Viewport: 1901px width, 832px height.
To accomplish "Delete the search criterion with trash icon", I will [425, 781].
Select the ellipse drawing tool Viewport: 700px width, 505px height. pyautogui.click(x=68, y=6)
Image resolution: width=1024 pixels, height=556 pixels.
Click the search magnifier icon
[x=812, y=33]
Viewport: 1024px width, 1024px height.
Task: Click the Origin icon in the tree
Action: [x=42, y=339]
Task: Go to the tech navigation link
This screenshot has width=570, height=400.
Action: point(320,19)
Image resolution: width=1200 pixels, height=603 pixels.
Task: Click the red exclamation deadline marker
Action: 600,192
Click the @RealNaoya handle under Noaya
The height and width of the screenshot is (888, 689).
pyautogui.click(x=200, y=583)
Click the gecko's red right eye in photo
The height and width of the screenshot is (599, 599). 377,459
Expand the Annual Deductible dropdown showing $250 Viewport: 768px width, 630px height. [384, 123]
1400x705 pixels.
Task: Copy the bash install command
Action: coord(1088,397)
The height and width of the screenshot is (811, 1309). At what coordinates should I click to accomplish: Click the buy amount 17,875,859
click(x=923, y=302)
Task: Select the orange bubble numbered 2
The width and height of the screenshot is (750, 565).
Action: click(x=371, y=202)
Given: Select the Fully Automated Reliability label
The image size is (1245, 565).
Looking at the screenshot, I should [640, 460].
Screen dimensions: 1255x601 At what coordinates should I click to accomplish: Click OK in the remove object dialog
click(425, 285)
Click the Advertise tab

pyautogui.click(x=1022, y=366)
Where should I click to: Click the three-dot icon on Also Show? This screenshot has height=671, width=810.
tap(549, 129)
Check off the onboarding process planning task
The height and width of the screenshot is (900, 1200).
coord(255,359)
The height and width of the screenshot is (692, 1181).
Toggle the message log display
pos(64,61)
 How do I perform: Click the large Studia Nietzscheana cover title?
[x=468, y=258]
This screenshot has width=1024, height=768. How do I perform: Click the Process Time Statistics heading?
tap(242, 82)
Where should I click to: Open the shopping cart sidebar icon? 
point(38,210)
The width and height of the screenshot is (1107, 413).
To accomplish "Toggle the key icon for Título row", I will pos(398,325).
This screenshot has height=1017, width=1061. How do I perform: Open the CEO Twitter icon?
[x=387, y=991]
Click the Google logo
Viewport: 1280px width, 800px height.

→ **Task instructions**: Please print exactly what appears from the first line of the data through the line with "Image resolution: width=1024", including both of those lines and nothing past them.

→ **Solution to this task**:
Viewport: 1901px width, 832px height.
To accomplish "Delete the search criterion with trash icon", I will [425, 781].
Select the ellipse drawing tool Viewport: 700px width, 505px height. pyautogui.click(x=68, y=6)
Image resolution: width=1024 pixels, height=556 pixels.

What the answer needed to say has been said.